Here's how it's used in the implementation of the loadDocument member function:

void VA::PugiXML::Root::loadDocument (Vxa::VResultBuilder &rRB, VString const &rFilename) {
    rRB = new Document (rFilename);
}

With class Root defined, the last step is creating and initializing the metadata that Vxa uses to export this class to Vision. As currently implemented3, a small boilerplate definition must be added to the definition of class Root. That boilerplate, excerpted here, adds the nested class ClassBuilder to class Root:

namespace VA {
    namespace PugiXML {
    class Root ... {
    //  Class Builder
    public:
        class ClassBuilder : public Object::ClassBuilder {
        protected:
        ClassBuilder (Vxa::VClass *pClass);
        };
    };
    }
}

ClassBuilder defines one member - a constructor. Here's it's definition:

VA::PugiXML::Root::ClassBuilder::ClassBuilder (Vxa::VClass *pClass) : Object::ClassBuilder (pClass) {
    defineMethod ("load:", &Root::loadDocument);
}

The only purpose of this constructor is to bind member functions of class Root to their Vision message names.

The final metadata creation step is to define the private (note the anonymous namespace) singleton and Vxa required template instantiations that connect this class to the Vxa framework:

namespace {
    Vxa::VCollectable g_iRootMeta;
}
DEFINE_VXA_COLLECTABLE(VA::PugiXML::Root);

Finally, regarding the definition of ClassBuilder and its constructor, when exported classes inherit from one another, their class builders must too. In the implementation of va_pugixml, class VA::PugiXML::Document inherits from class VA::PugiXML::Node. Here's the constructor for VA::PugiXML::Document::ClassBuilder:

VA::PugiXML::Document::ClassBuilder::ClassBuilder (Vxa::VClass *pClass) : Node::ClassBuilder (pClass) {
    defineMethod ("parsedOK", &Document::getParsedOK);
    defineMethod ("parseStatus", &Document::getParseStatus);
    defineMethod ("parseDescription", &Document::getParseDescription);
}

The effect can be seen in the help message output earlier in this document.

Technical Notes

This pull request builds directly on release-8.1 as of commit 2c5011a. With the exception of fixing a minor bug in the Mac OS implementation of C++ type name demangling (commit 0a0557d), the only changes to existing code are to the parts of Vxa used to support extension development. No changes have to been made to any code path used by production systems built from this code base.
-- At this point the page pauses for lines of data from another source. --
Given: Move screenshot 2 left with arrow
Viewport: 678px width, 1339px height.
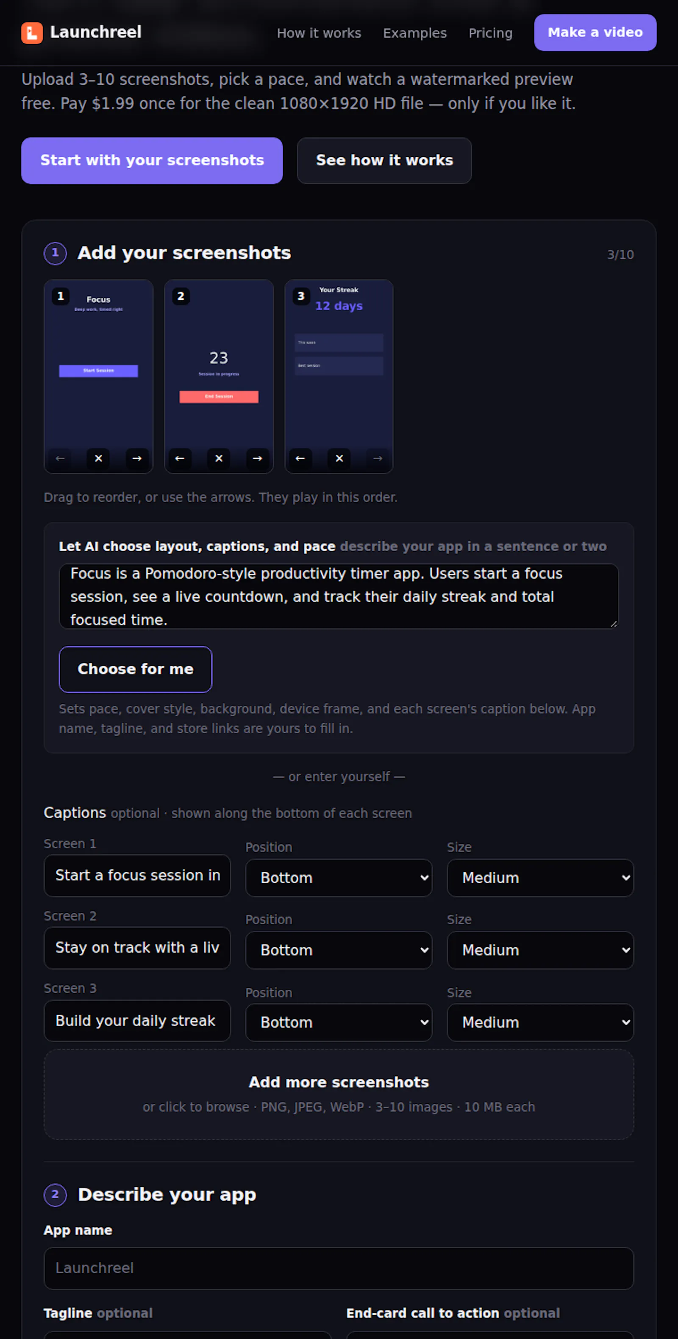Looking at the screenshot, I should [x=180, y=458].
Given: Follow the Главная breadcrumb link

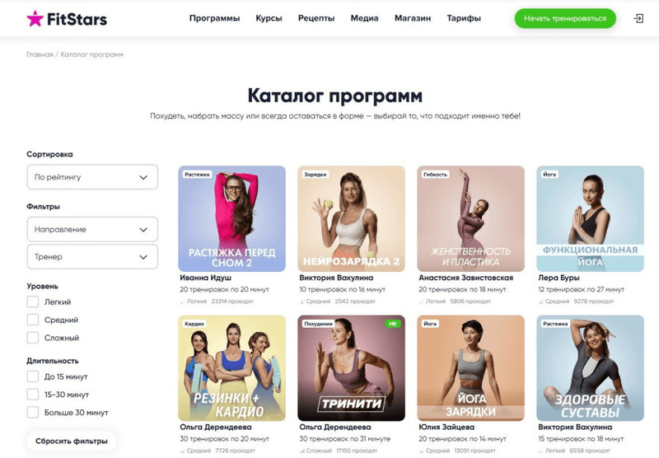Looking at the screenshot, I should (40, 54).
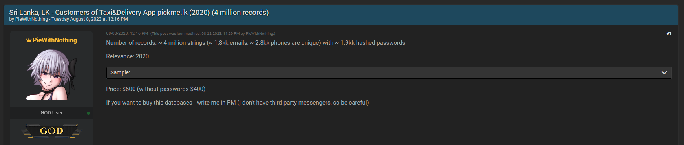Click PieWithNothing in the thread byline
The image size is (684, 145).
(31, 19)
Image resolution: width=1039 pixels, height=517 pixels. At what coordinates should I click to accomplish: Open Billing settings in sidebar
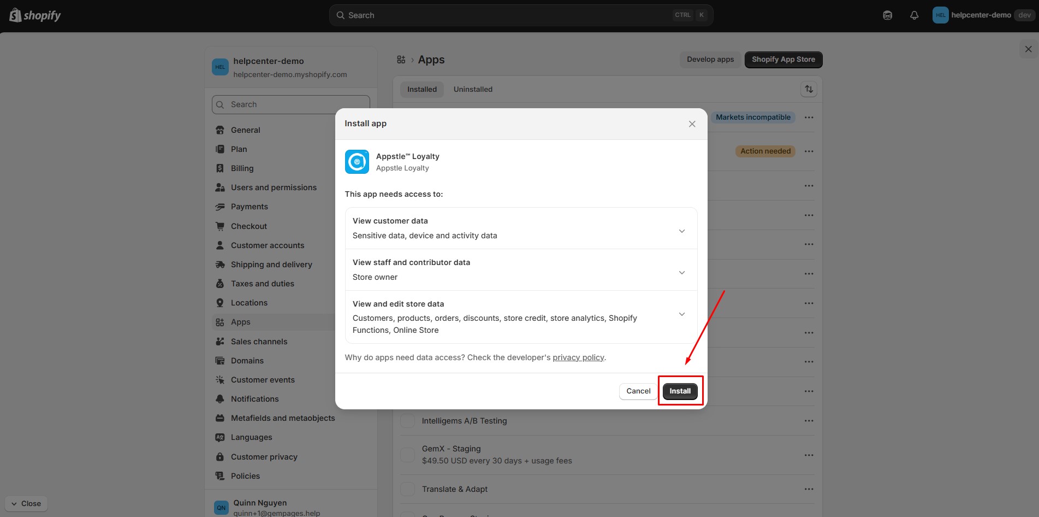click(242, 168)
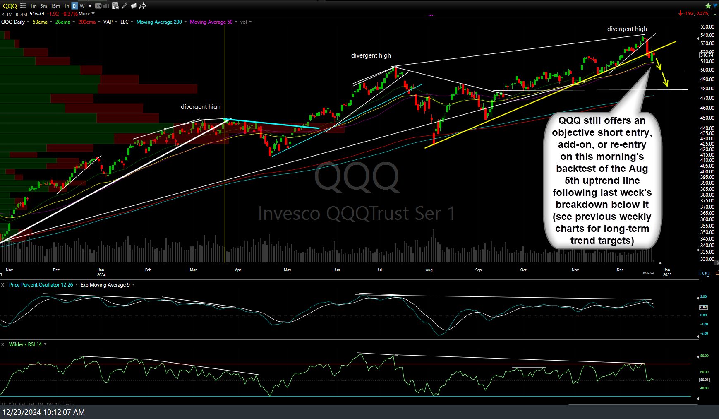Click the notes folder icon
Viewport: 719px width, 419px height.
tap(133, 5)
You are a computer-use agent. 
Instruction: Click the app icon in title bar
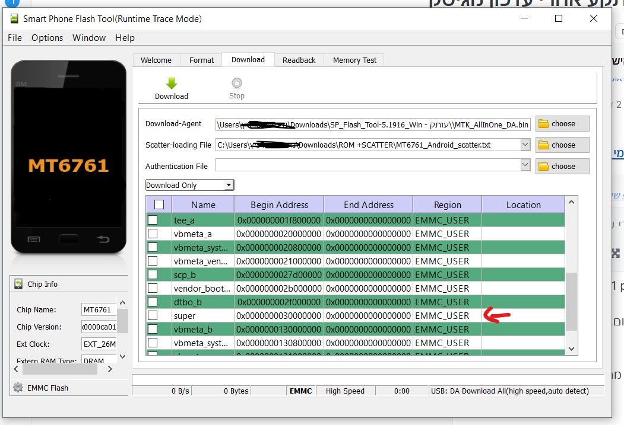(x=15, y=18)
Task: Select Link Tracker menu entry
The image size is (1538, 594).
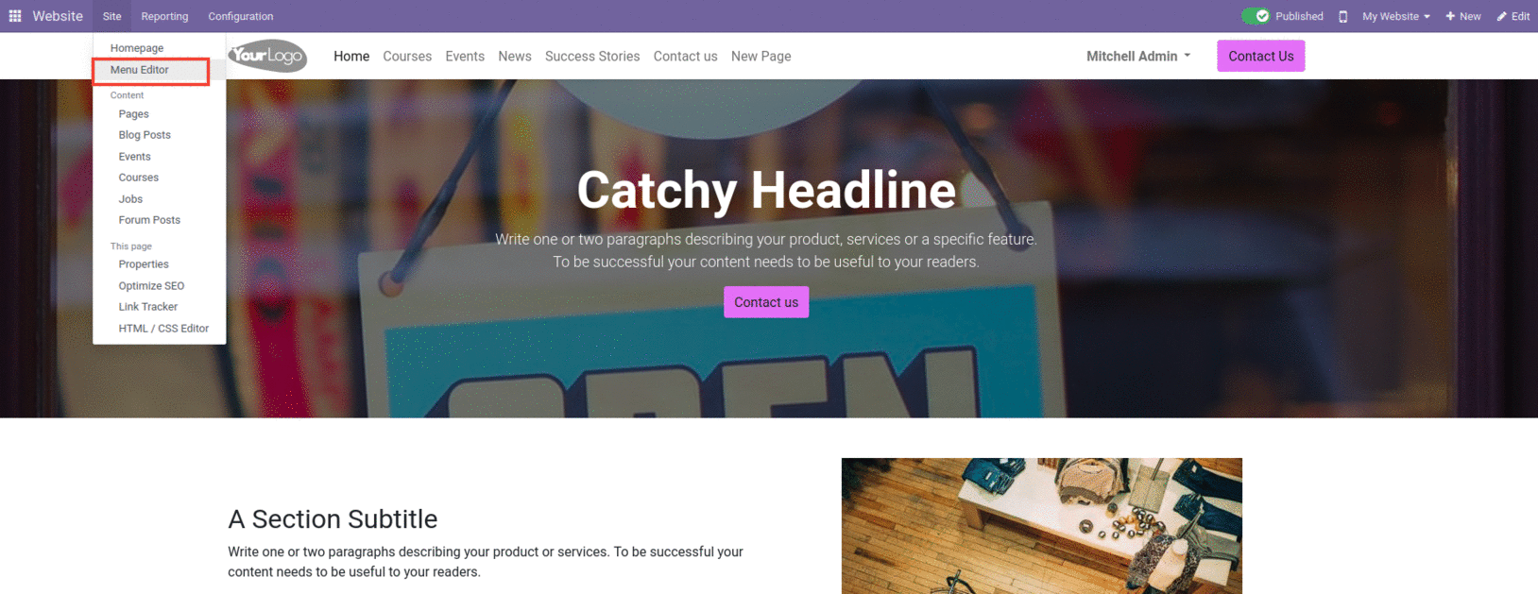Action: point(148,307)
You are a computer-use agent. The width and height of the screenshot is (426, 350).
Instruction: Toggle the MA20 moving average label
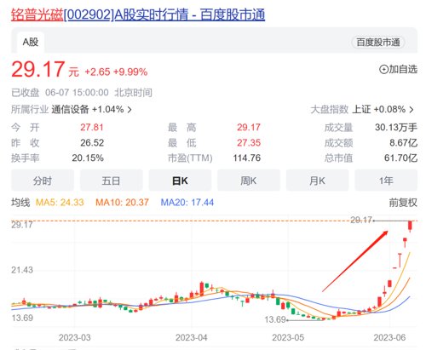tap(187, 203)
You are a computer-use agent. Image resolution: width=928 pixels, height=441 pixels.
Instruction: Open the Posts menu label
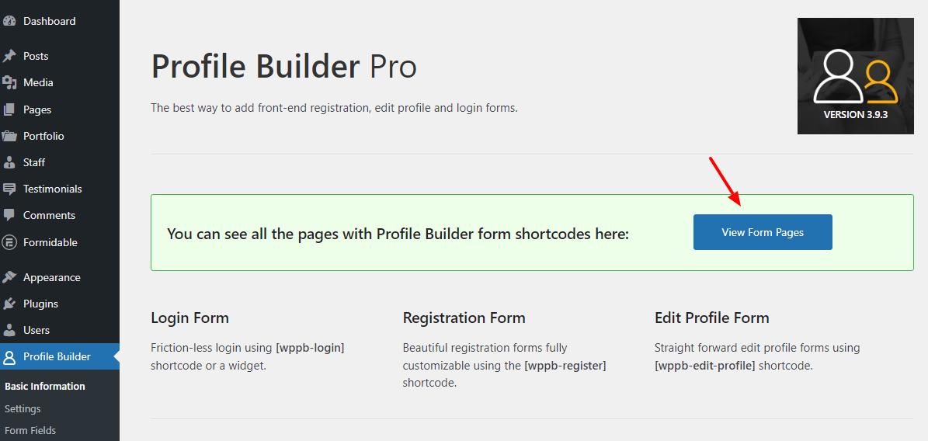tap(36, 56)
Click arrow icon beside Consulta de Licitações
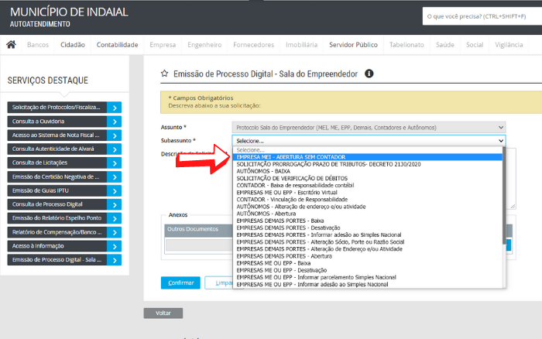The image size is (542, 339). coord(114,163)
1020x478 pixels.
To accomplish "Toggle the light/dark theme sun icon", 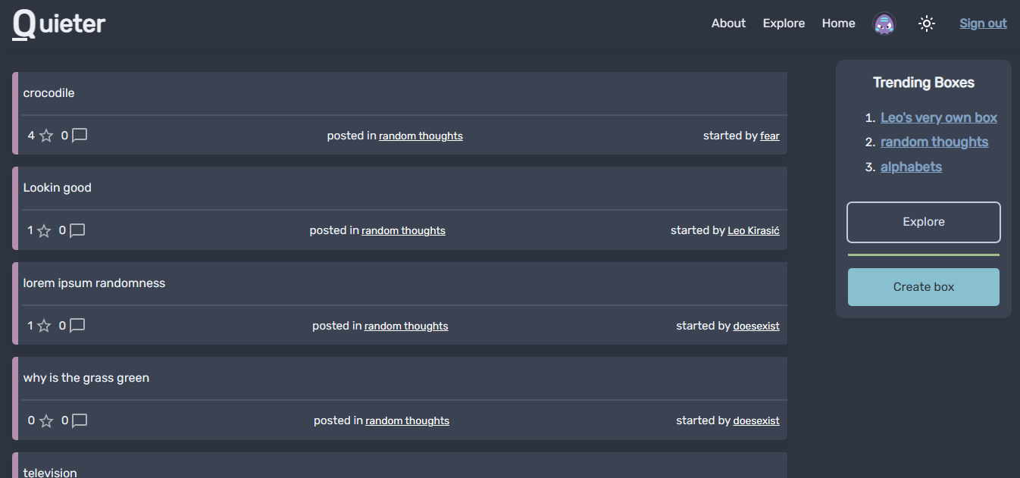I will pos(926,23).
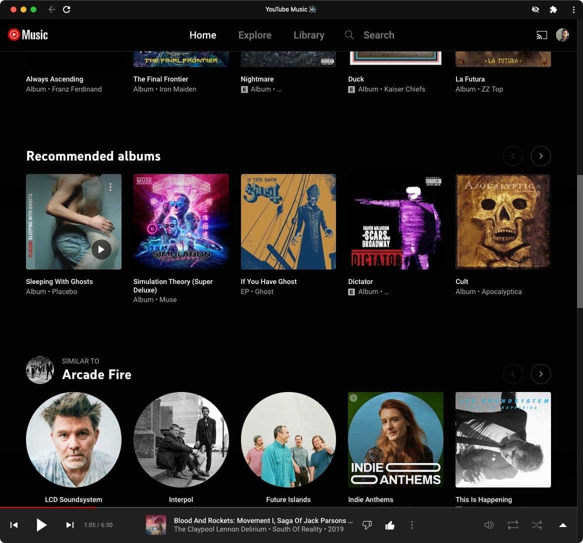This screenshot has height=543, width=583.
Task: Click the YouTube Music logo
Action: pos(28,35)
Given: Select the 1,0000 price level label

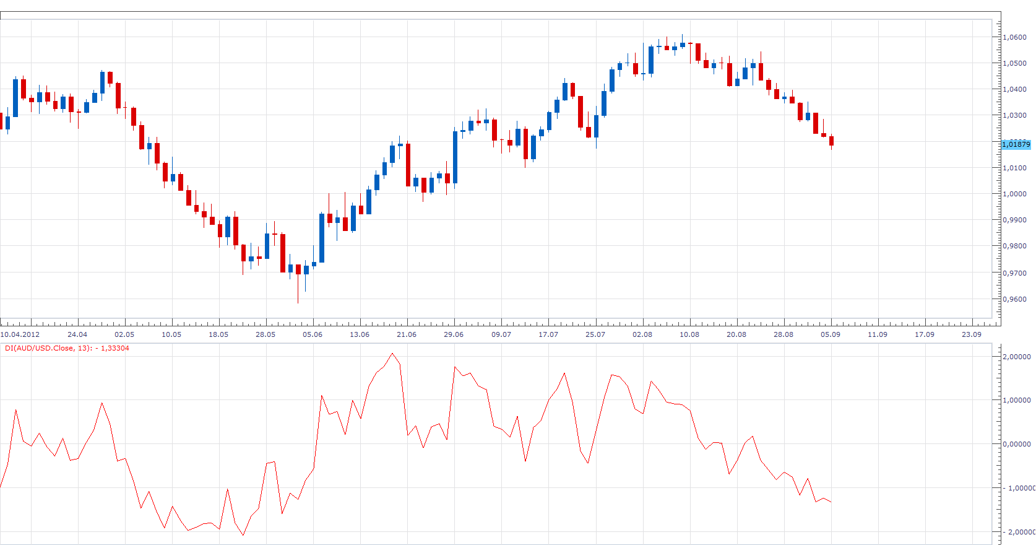Looking at the screenshot, I should coord(1015,194).
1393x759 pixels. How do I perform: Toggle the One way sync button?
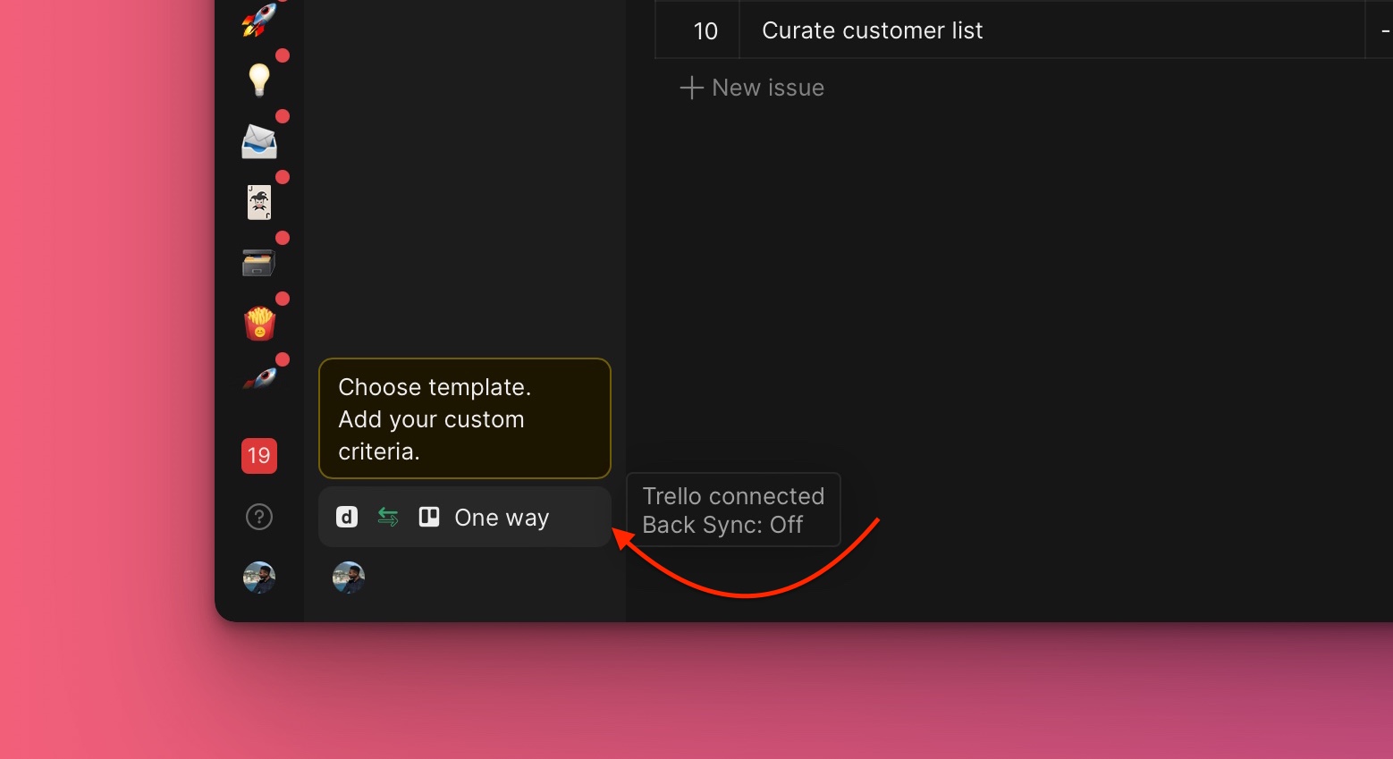465,517
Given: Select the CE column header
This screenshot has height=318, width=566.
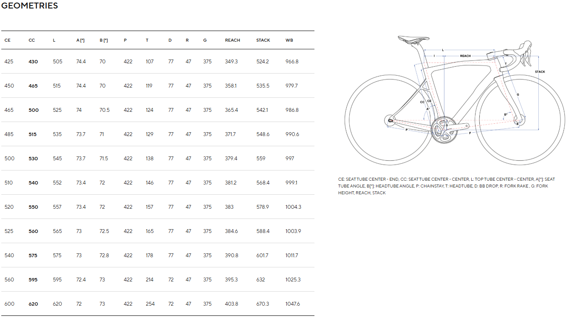Looking at the screenshot, I should coord(7,40).
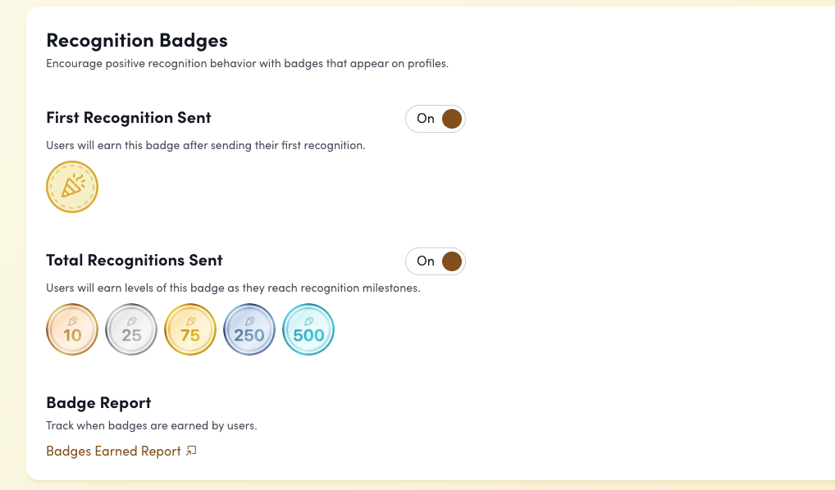Click the bronze 10 milestone badge
Image resolution: width=835 pixels, height=490 pixels.
click(72, 329)
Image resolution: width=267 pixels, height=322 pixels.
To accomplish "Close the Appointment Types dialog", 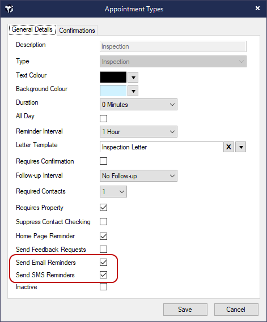I will coord(257,8).
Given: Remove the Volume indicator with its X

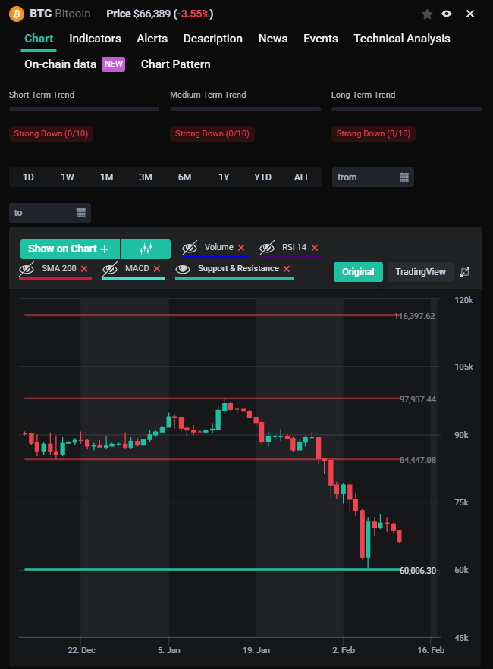Looking at the screenshot, I should (x=241, y=248).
As explained in greater detail in the notes to commit a298060, most of the required changes to Vxa are related to differences in default shared library symbol visibility between Windows (hidden unless explicitly exported) and Linux/Unix (exported unless explicitly hidden). While mostly applicable to Windows, these changes are also of significance to Linux shared libraries built to hide symbols by default. As such, they should help to address the original need for a collection of old changes reverted by commit 85ea25f and re-implemented by that commit and commit 0e94599.


1 pugixml supports a much richer set of operations than the subset of operations exposed by the prototype Vision extension implemented here. Expanding that subset will undoubtedly want to occur given its usefulness.

2 While not strictly necessary, performance will be much better if you set the VxaICE environment variable (e.g., export VxaICE=true) prior to starting Vision. The improvement will be particularly noticeable when Vision's collection operations are used to retrieve large numbers of objects in parallel from the parser.

3 The API illustrated in the examples that follow is very much a work-in-progress. Class names, for example, chosen to reflect one set of concerns, may be changed to better describe their relationship to the API's purpose. Similarly, a number of patterns currently stated explicitly may, and probably will, be changed to encapsulate their implementation details.

4 The use of C++ multiple inheritance has not be fully explored in the context of Vxa extensions. In principle it can be made to work; however, it almost certainly will need to be virtual and is not likely to come without change to the Vxa extension writer's API.

5 Among other things, Vxa::VResultBuilder allows different code paths in the member to return results of different types - for example, a valid result value on some paths, error objects on others, and object futures [coming soon] on still others.